START Provided passage

1001 questions about freelancing

By Boonsri Dickinson

Ah, the allure of not having to go to roll out of bed and rush to the 9 to 5 job staff job. That’s the life of a freelancer. But the freedom, of course, has its drawbacks: Paychecks are uncertain and you’re on your own to pay for health benefits.

Many in the audience attending “1001 Questions about Freelancing“ session at the National Association of Science Writers 2011 conference in Flagstaff, were full-timers flirting with the idea of going freelance. The others in the room were already freelancing. Like me, they were there to find out some tips and see how other freelancers were spending their time.

Left to right: Dan Ferber, Anne Bolen, Steve Miller

Freelancer Steve Miller hosted the freelancing panel on Saturday morning. Anne Bolen, managing editor of National Wildlife, and Dan Ferber, freelancer and co-author of Changing Planet, Changing Health, joined him. Rajendrani Mukhopadhyay, a freelance writer and editor, couldn’t make it, so she chimed in remotely.

The conversation was question-driven, so the discussion jumped from topic to topic. Each panelist brought different experiences to the table. For instance, Ferber has been a freelancer all his life. He got a Ph.D. in biochemistry and did a post doc in microbiology. Then he went to journalism school at the University of Illinois. He started freelancing in journalism school. Thoughout his career, he has gone in a lot of directions over the years. He has written news for Science and has written features for Popular Science. His latest project is a book.

END Provided passage
START Information shown

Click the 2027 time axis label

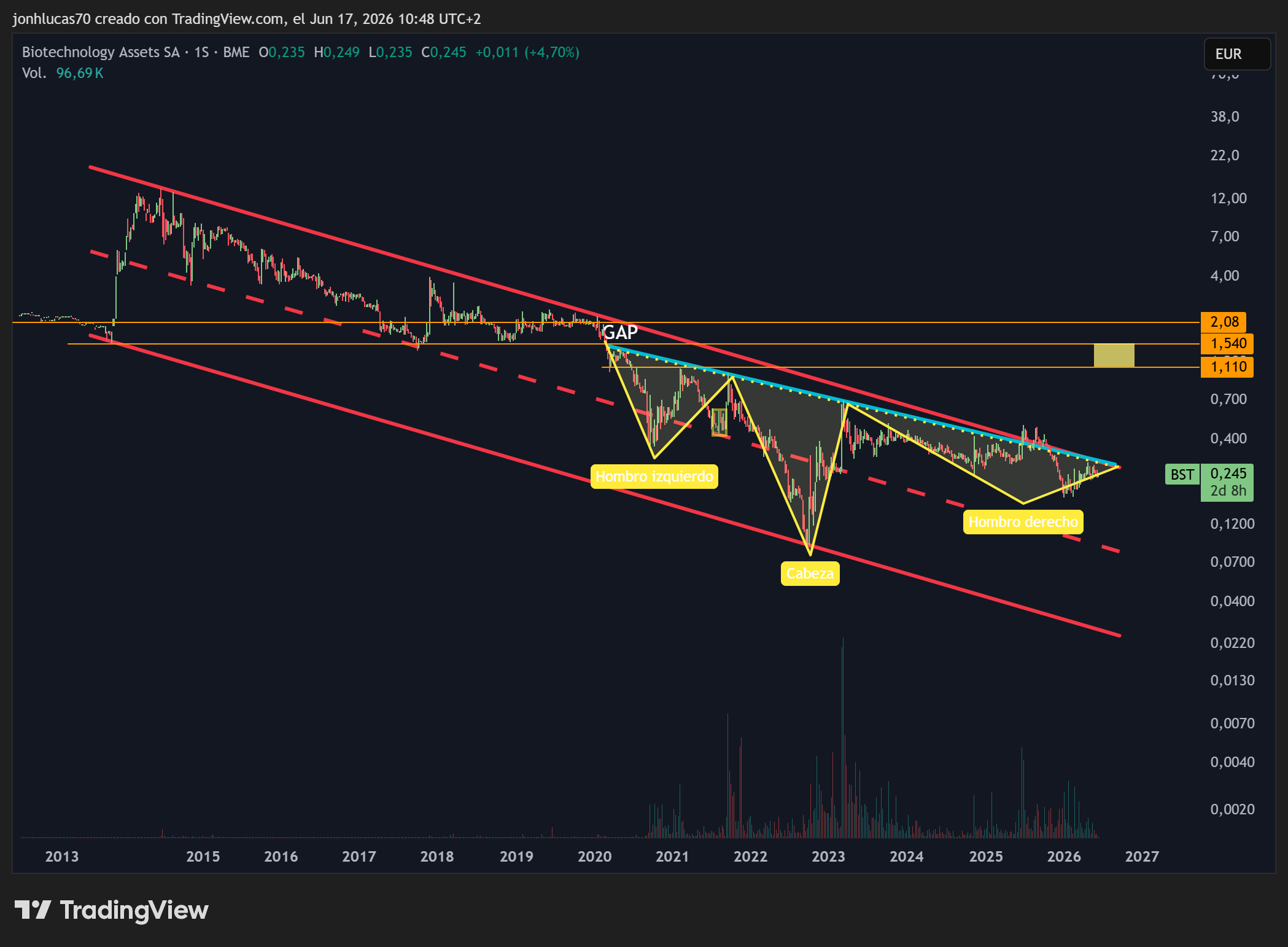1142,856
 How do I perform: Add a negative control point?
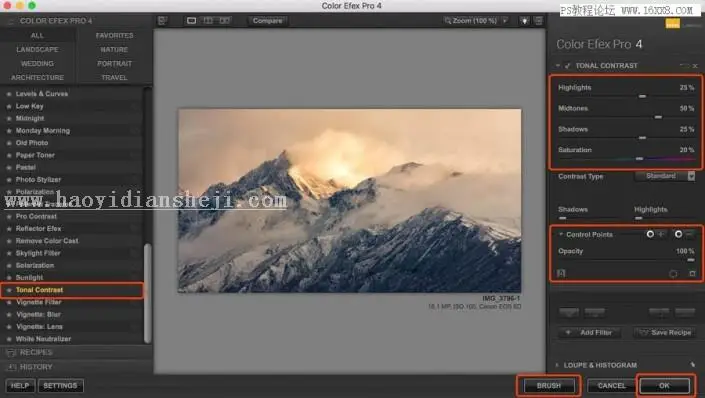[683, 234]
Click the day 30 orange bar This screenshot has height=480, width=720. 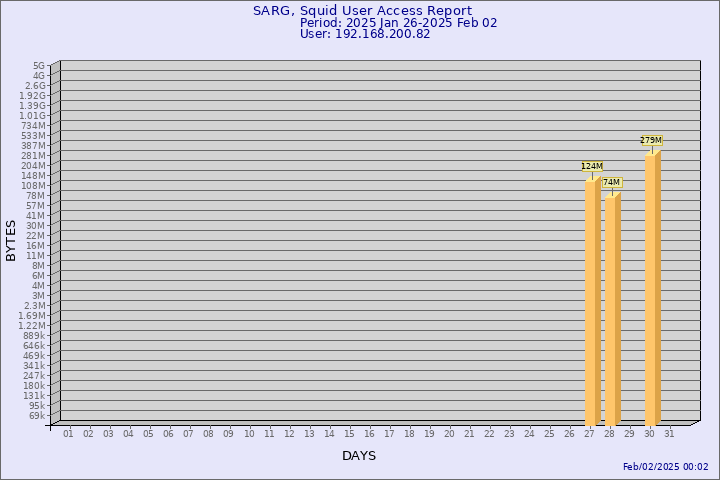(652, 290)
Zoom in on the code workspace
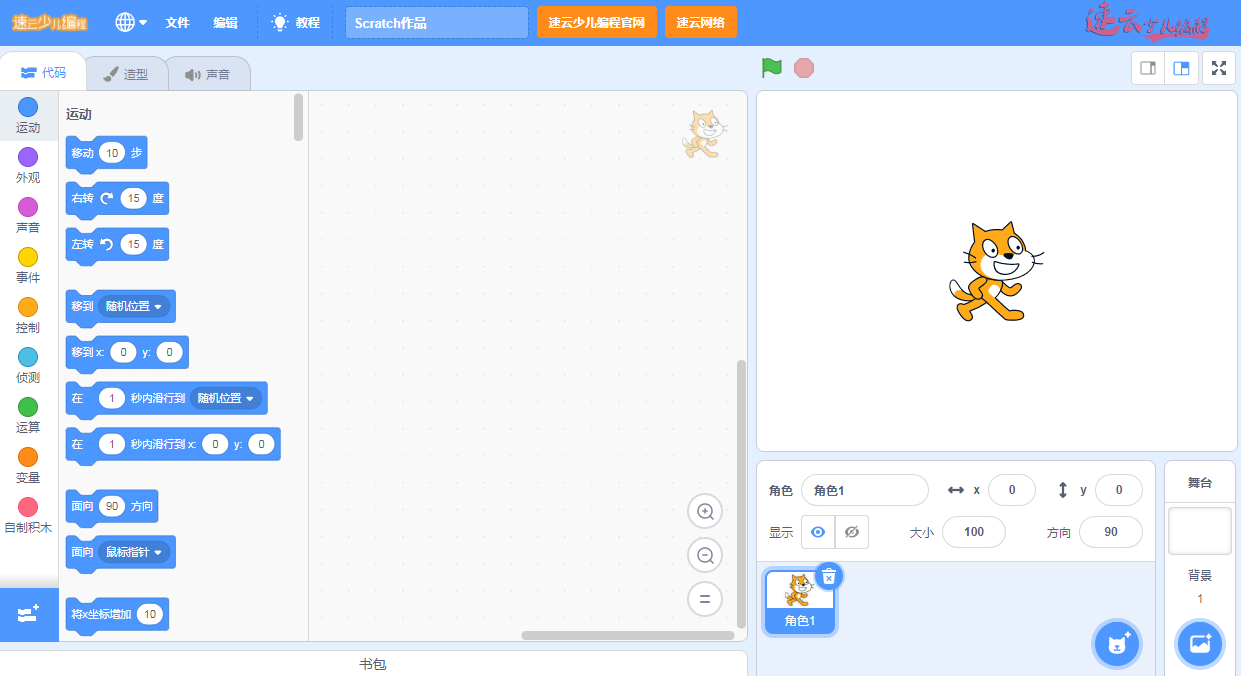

END Information shown

> To do
1. Transcribe the part of the freelancing article that begins with the words containing "The conversation was" and ends with "project is a book.".
2. In the freelancing article, at which university did Dan Ferber attend journalism school?

> Answer section
1.
The conversation was question-driven, so the discussion jumped from topic to topic. Each panelist brought different experiences to the table. For instance, Ferber has been a freelancer all his life. He got a Ph.D. in biochemistry and did a post doc in microbiology. Then he went to journalism school at the University of Illinois. He started freelancing in journalism school. Thoughout his career, he has gone in a lot of directions over the years. He has written news for Science and has written features for Popular Science. His latest project is a book.

2. The University of Illinois.